_Work to complete_: Ignoring every picture, return the lines of the listing below word for word, from the line that holds "Open the Update Options dropdown" through the line that holds "Screen dimensions: 1568x771".

_Information provided_:
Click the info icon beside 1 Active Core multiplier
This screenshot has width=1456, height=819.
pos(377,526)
--
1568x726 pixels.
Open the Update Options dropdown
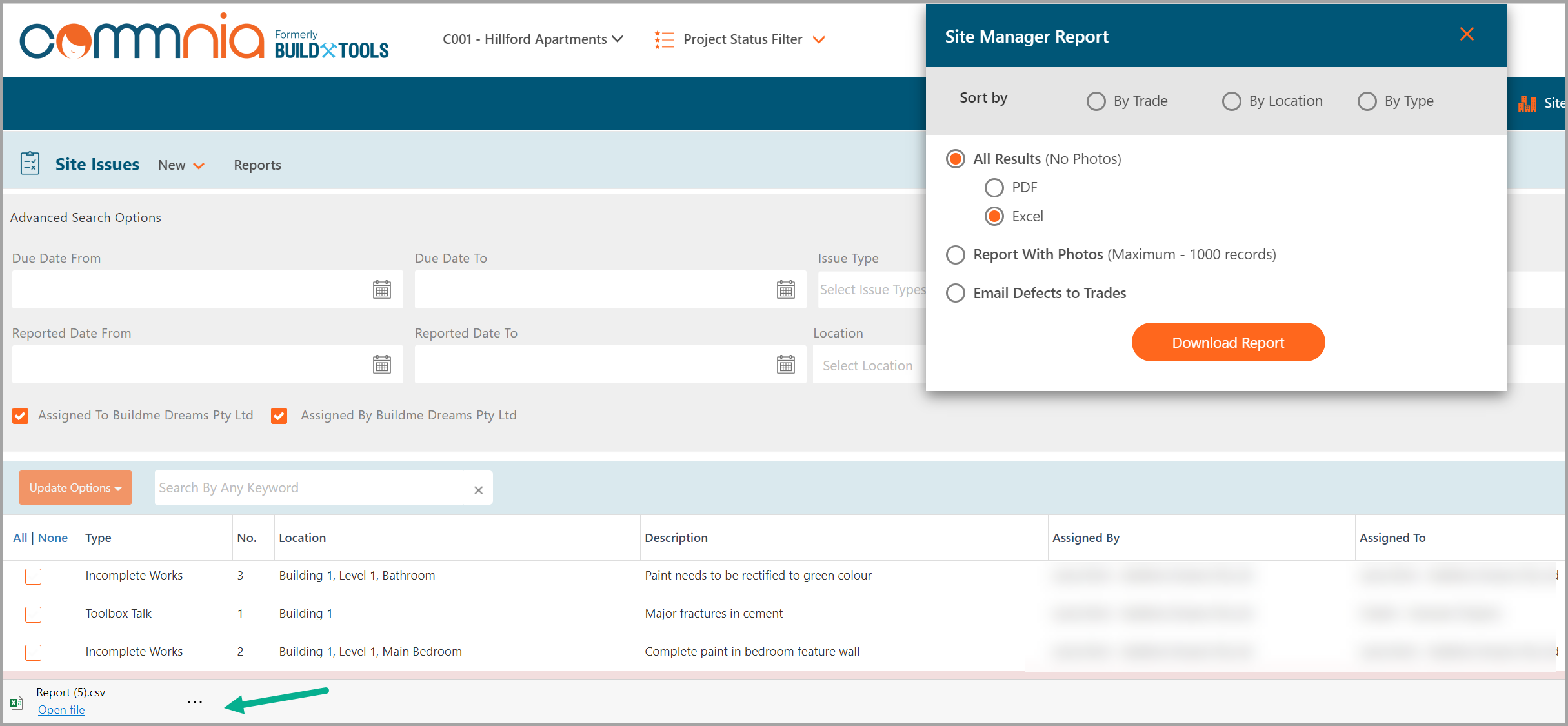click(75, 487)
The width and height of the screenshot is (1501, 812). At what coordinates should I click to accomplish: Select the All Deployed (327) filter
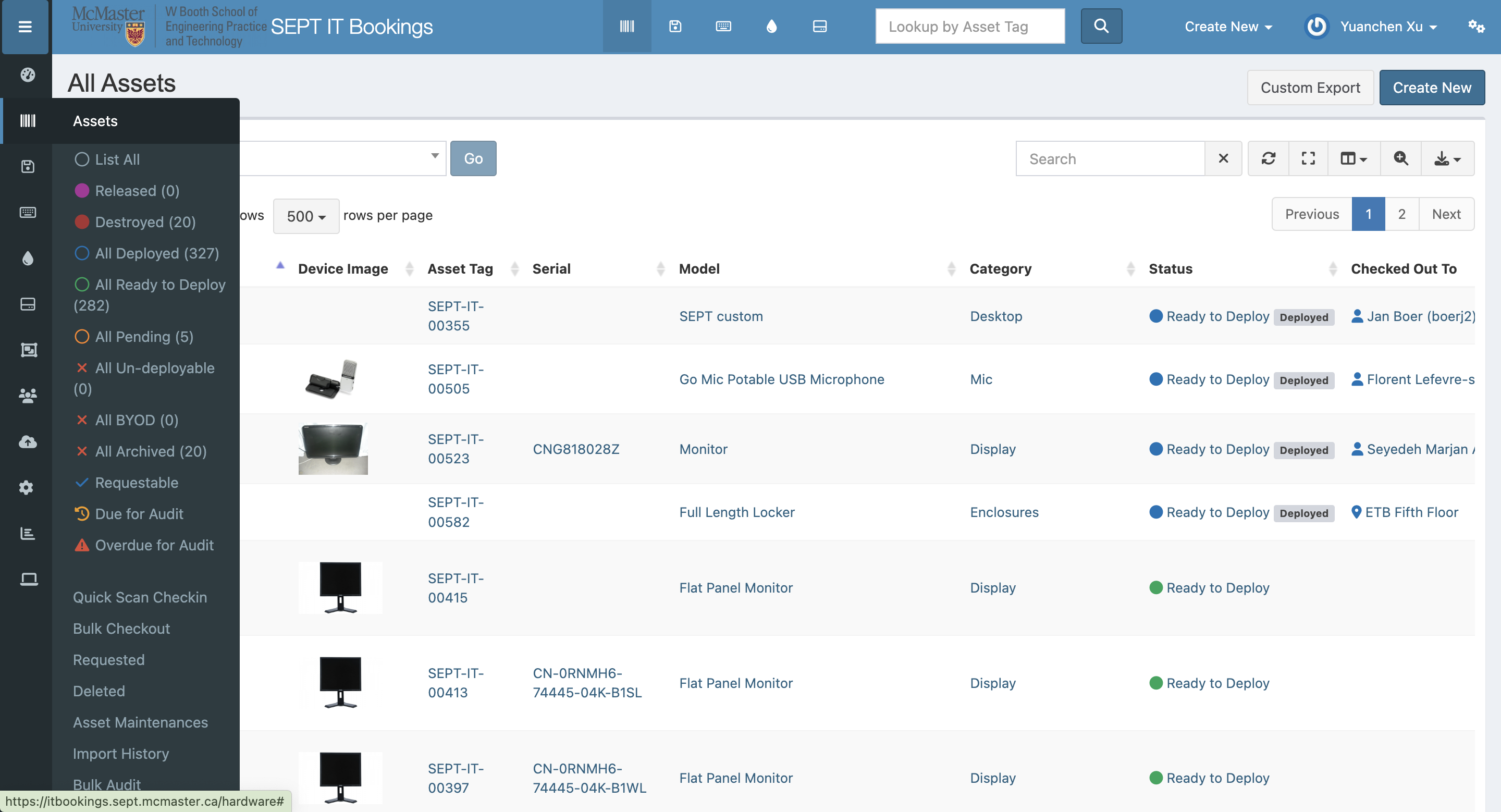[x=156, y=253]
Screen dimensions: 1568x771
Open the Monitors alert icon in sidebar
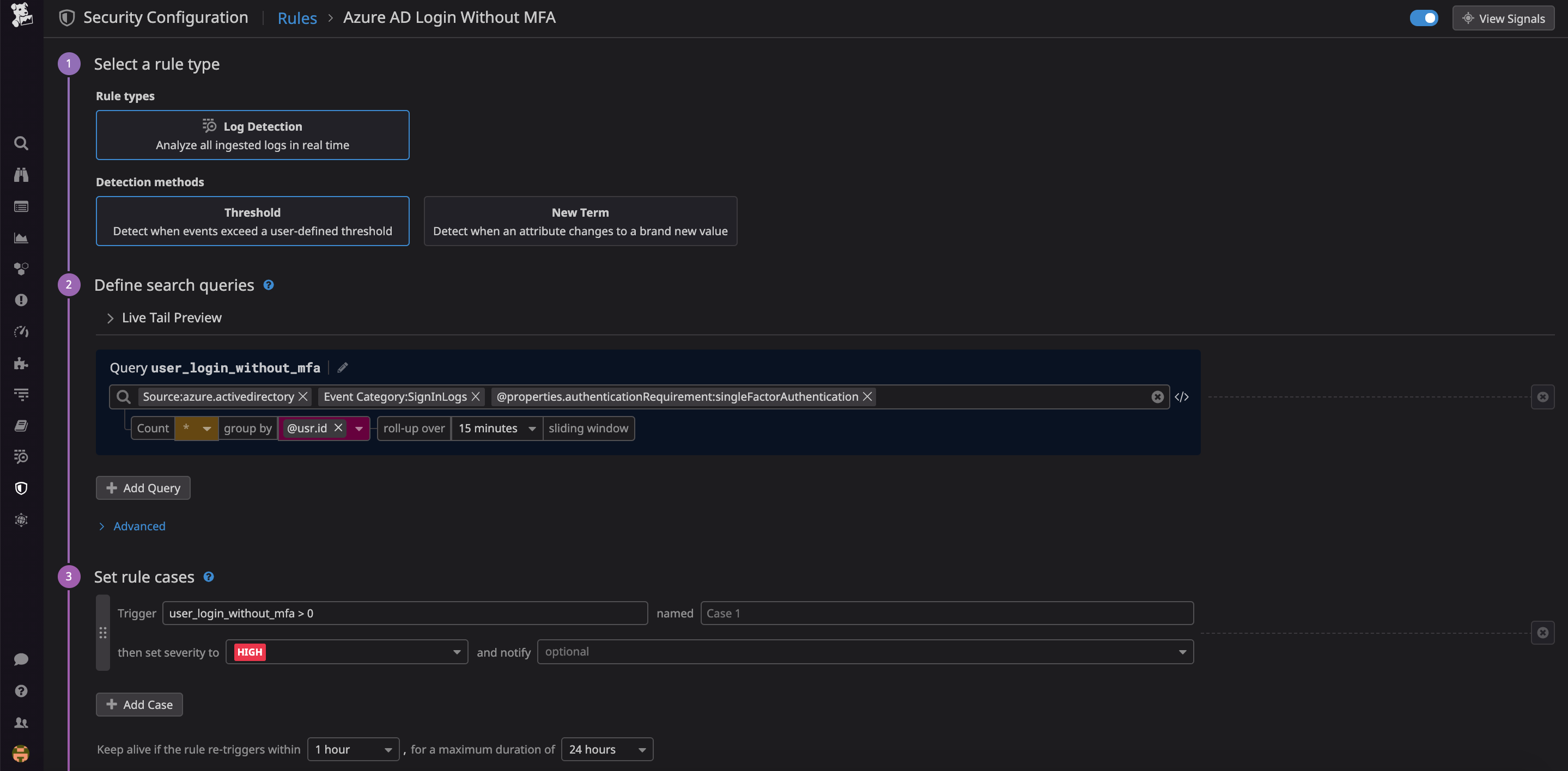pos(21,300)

_Output for this task_:
Open the Update Options dropdown
click(75, 487)
The width and height of the screenshot is (1501, 812). At what coordinates should I click to accomplish: Select the All Deployed (327) filter
[x=156, y=253]
Screen dimensions: 1568x771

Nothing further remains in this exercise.